#### GIVEN RECORDS
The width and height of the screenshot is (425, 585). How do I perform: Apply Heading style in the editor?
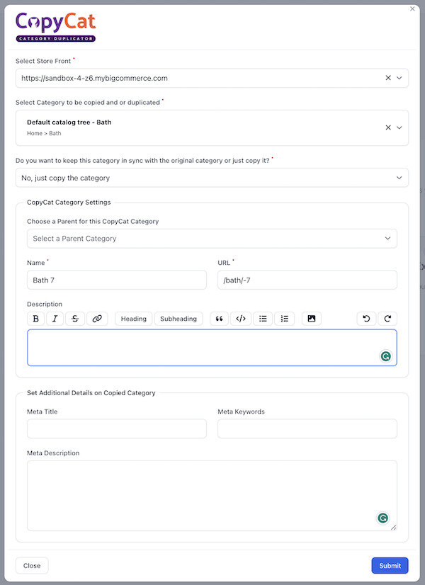click(x=134, y=319)
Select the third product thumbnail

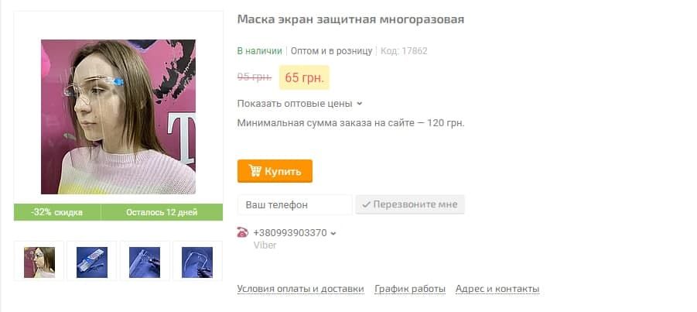[145, 261]
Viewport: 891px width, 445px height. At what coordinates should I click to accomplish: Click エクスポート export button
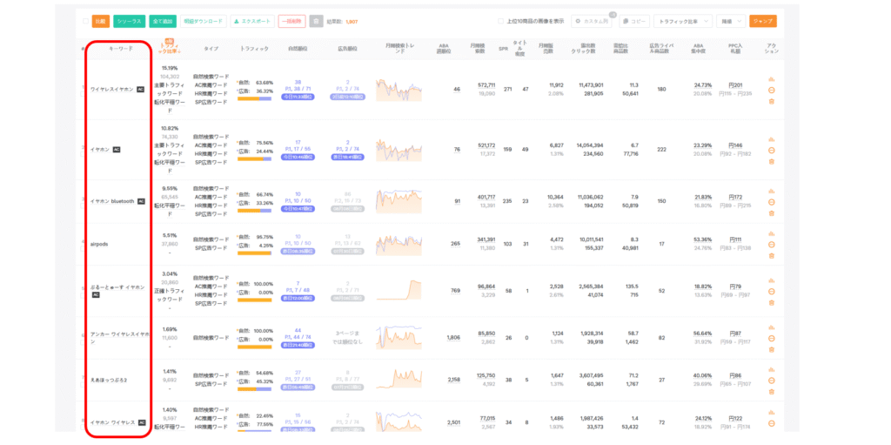253,21
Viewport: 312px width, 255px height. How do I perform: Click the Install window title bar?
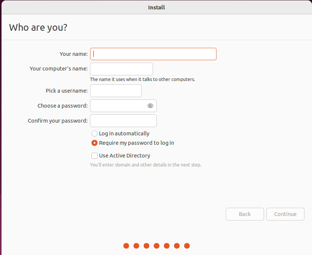(156, 8)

#### TASK TO COMPLETE
What you return must be every entry, word for word, without any pictures.

#### RESPONSE BELOW
The width and height of the screenshot is (425, 585). How do I perform: Apply Heading style in the editor?
click(x=134, y=319)
Select the third product thumbnail

[145, 261]
Viewport: 891px width, 445px height. At what coordinates should I click to accomplish: Click エクスポート export button
253,21
Viewport: 312px width, 255px height. How do I perform: Click the Install window title bar?
(156, 8)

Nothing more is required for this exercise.